Segue o assunto tratado na audiência, pela voz da Dra. Kelly:
“Excelentíssimos comissionados, representantes da Organização dos Estados Americanos (OEA), é uma honra e, sobretudo, uma responsabilidade estar aqui hoje para dar voz a brasileiros e brasileiras que foram silenciados pelo sistema de justiça do meu país.
O que trago não são apenas processos — são vidas destruídas. São mães, pais, trabalhadores, profissionais de saúde e servidores públicos que jamais praticariam atos de violência, mas que foram tratados como inimigos do Estado.
Desde o dia 08/01/2023, o Brasil assiste a um cenário que combina prisões arbitrárias, perseguições políticas, censuras religiosas e uso abusivo do processo penal. Centenas de pessoas foram presas sem mandado judicial, julgadas diretamente pelo Supremo Tribunal Federal (STF), sem direito ao duplo grau de jurisdição, e submetidas a medidas cautelares que se transformaram em verdadeiras penas antecipadas.
Ainda hoje, muitos continuam sob tornozeleira eletrônica, impedidos de trabalhar, de frequentar igrejas, de aparecer nas redes sociais e até de sustentar suas famílias.
Permitam-me apresentar alguns casos concretos que demonstram, de forma inquestionável, o padrão de violações estruturais cometidas pelo Estado brasileiro.
1. Yette Soares Nogueira — a servidora pública transformada em ré sem culpa
A Sra. Yette é cirurgiã-dentista, servidora pública há mais de 24 anos, com reputação ilibada, endereço fixo, trabalho fixo e envolvimento comunitário, ajudando com projetos para crianças e adolescentes.
Ela foi falsamente acusada de financiar um ônibus que teria levado pessoas para Brasília no dia 8 de janeiro.

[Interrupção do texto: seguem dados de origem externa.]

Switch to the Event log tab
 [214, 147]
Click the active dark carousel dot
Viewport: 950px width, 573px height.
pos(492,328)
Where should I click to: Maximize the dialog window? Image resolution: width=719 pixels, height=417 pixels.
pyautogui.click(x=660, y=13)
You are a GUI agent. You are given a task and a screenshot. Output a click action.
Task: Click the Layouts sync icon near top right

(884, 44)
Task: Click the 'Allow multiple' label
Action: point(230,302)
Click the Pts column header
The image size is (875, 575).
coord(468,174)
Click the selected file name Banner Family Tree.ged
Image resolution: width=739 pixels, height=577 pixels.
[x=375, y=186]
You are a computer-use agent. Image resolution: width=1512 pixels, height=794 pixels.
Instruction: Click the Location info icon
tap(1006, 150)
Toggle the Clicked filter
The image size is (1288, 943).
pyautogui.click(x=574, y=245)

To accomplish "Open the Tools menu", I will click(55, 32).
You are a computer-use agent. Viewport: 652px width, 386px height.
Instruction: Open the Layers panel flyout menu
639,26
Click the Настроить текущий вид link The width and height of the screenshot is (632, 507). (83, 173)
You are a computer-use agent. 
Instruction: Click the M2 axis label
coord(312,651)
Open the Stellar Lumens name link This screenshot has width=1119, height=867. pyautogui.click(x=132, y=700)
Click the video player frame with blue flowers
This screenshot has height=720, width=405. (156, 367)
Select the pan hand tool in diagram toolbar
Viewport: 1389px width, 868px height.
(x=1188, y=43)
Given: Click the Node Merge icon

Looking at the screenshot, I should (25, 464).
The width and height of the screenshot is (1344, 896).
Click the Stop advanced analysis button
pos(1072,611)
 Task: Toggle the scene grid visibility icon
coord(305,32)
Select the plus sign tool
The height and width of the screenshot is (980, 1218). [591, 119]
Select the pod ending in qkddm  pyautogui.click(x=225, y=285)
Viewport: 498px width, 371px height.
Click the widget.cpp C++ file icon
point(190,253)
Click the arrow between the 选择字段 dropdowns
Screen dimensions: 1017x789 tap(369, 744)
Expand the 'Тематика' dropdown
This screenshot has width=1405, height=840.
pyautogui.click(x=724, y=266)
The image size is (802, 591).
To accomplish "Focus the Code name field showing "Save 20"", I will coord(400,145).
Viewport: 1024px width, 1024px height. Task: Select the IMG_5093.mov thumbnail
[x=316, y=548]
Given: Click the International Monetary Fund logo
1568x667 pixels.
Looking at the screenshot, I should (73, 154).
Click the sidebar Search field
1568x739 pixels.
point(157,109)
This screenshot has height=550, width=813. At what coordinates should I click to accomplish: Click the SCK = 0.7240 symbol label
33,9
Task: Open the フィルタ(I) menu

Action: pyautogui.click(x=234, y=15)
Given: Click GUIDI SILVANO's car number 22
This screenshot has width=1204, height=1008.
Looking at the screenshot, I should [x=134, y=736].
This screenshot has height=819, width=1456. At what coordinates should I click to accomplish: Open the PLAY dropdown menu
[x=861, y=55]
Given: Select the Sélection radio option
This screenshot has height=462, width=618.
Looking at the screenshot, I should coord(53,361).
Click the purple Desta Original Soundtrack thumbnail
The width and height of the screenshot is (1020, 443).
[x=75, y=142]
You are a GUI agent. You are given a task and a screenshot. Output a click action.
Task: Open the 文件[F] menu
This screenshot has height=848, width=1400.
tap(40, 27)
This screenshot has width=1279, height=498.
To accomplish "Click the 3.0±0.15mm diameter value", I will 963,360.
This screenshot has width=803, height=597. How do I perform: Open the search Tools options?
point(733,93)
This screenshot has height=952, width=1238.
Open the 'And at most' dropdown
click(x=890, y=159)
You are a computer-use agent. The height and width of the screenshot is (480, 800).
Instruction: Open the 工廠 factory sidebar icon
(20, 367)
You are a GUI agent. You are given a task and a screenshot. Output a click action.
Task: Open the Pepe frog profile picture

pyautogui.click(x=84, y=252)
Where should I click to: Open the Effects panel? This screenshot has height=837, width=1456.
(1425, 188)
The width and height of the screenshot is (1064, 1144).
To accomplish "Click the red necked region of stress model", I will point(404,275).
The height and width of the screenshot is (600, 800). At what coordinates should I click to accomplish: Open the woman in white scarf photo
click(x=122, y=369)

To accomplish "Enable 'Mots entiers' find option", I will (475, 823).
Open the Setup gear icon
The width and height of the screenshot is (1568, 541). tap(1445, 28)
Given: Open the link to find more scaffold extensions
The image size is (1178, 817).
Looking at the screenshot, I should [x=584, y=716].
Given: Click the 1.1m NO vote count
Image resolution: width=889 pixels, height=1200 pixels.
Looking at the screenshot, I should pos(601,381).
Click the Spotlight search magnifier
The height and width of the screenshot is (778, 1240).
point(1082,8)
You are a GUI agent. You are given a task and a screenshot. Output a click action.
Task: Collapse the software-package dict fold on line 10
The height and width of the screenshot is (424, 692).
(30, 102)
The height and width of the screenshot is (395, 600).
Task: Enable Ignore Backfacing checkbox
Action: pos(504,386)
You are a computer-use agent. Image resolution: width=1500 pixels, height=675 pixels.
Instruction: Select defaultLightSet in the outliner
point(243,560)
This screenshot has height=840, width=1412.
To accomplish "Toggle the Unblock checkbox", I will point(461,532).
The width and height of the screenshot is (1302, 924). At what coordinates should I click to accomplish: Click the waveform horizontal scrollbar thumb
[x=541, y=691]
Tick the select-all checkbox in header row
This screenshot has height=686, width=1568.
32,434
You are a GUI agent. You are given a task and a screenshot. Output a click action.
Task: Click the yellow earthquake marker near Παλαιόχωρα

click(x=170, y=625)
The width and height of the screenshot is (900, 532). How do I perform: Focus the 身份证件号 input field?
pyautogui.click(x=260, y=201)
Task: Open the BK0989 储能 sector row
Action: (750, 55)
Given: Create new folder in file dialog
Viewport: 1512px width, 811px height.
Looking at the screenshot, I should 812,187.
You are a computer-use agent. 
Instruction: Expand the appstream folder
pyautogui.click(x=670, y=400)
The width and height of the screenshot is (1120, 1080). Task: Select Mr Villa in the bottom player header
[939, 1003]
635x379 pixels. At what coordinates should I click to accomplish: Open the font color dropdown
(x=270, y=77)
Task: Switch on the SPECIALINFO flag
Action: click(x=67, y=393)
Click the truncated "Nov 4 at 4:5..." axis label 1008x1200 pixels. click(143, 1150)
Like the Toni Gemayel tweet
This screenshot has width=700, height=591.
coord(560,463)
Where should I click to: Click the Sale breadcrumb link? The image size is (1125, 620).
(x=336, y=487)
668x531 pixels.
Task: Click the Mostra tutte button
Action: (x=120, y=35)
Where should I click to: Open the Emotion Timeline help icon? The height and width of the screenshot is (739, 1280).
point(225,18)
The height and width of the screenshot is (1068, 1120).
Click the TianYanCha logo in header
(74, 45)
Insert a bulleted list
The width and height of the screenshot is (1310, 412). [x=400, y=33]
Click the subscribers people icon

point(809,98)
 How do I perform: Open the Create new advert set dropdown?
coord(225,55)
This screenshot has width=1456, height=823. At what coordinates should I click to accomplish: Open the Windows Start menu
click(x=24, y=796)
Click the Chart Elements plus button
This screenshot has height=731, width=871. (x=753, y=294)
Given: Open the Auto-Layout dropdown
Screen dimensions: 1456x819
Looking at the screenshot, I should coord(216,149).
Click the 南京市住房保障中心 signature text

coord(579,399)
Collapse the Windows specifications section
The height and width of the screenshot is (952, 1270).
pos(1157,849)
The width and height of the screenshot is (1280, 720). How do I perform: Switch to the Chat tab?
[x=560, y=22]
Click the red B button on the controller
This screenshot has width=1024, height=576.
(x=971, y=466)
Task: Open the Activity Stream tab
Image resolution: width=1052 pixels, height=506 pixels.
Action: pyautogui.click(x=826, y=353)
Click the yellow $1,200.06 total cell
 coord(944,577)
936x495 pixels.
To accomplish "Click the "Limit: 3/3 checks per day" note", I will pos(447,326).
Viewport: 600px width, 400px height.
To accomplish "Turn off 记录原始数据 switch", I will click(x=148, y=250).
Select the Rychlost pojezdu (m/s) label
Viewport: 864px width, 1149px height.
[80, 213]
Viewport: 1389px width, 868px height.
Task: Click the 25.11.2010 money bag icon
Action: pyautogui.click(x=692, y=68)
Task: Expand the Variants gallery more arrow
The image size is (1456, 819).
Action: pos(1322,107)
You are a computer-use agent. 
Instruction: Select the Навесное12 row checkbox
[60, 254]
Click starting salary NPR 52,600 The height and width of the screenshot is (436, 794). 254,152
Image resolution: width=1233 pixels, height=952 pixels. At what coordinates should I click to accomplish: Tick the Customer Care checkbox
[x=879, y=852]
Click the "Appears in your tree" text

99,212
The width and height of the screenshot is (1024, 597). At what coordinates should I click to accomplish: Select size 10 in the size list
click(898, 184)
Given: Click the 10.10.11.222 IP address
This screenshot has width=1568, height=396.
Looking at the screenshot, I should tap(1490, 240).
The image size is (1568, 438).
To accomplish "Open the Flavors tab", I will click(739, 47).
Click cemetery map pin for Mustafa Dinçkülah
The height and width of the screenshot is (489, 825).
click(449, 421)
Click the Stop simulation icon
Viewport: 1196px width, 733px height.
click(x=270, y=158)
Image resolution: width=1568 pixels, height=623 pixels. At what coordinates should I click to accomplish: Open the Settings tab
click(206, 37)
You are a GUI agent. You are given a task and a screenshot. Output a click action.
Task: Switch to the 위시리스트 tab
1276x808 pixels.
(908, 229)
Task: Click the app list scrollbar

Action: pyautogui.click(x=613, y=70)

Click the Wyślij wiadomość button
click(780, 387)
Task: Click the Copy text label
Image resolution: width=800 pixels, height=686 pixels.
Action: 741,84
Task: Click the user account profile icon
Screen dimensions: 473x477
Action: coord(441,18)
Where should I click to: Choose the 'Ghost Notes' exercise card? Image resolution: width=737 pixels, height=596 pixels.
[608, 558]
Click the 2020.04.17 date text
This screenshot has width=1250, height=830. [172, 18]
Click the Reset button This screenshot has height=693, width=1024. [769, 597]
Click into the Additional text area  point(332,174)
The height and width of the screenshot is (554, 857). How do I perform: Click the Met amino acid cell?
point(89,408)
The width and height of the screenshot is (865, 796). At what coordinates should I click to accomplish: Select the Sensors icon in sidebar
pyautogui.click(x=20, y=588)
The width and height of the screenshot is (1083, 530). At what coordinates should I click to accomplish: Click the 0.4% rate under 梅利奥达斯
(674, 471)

Esse ônibus foi revistado pela Polícia Rodoviária Federal antes mesmo de chegar a Brasília, e nada foi encontrado — nenhuma arma.
Mesmo assim, a Sra. Yette foi apontada como passageira e financiadora do ônibus, sendo que ela não foi passageira nem financiou ônibus algum. As provas juntadas pela defesa mostram que seus dados foram usados indevidamente por um empresário, sem o seu conhecimento.
Ela foi presa preventivamente, depois colocada em prisão domiciliar, impedida de trabalhar, de frequentar sua igreja e de cuidar dos pais idosos. Teve seu salário bloqueado. Além disso, o veículo do seu marido foi apreendido e leiloado, atingindo um bem de terceiro inocente.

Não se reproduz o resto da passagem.